START DATA TO PROCESS
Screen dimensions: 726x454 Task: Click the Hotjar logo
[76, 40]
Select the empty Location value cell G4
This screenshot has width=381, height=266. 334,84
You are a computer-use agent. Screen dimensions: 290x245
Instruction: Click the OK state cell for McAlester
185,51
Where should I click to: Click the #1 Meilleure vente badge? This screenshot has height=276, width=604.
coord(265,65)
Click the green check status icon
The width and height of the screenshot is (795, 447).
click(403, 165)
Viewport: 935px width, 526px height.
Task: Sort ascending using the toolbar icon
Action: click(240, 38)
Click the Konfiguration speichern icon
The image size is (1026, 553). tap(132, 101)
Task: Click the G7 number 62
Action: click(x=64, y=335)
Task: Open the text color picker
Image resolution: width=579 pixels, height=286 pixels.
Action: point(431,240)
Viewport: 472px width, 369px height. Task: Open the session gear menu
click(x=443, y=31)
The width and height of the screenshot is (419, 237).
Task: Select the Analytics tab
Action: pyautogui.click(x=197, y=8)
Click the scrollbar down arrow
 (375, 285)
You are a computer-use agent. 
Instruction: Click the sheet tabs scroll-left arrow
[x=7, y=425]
END DATA TO PROCESS
## ACTION ITEM
Word for word, transcribe each record.

## THE ANSWER
Screen dimensions: 726x454 Task: Click the Hotjar logo
[76, 40]
Select the empty Location value cell G4
This screenshot has width=381, height=266. 334,84
You are a computer-use agent. Screen dimensions: 290x245
Instruction: Click the OK state cell for McAlester
185,51
Where should I click to: Click the #1 Meilleure vente badge? This screenshot has height=276, width=604.
coord(265,65)
Click the green check status icon
The width and height of the screenshot is (795, 447).
click(403, 165)
Viewport: 935px width, 526px height.
Task: Sort ascending using the toolbar icon
Action: click(240, 38)
Click the Konfiguration speichern icon
The image size is (1026, 553). tap(132, 101)
Task: Click the G7 number 62
Action: click(x=64, y=335)
Task: Open the text color picker
Image resolution: width=579 pixels, height=286 pixels.
Action: point(431,240)
Viewport: 472px width, 369px height. Task: Open the session gear menu
click(x=443, y=31)
The width and height of the screenshot is (419, 237).
Task: Select the Analytics tab
Action: pyautogui.click(x=197, y=8)
Click the scrollbar down arrow
 (375, 285)
You are a computer-use agent. 
Instruction: Click the sheet tabs scroll-left arrow
[x=7, y=425]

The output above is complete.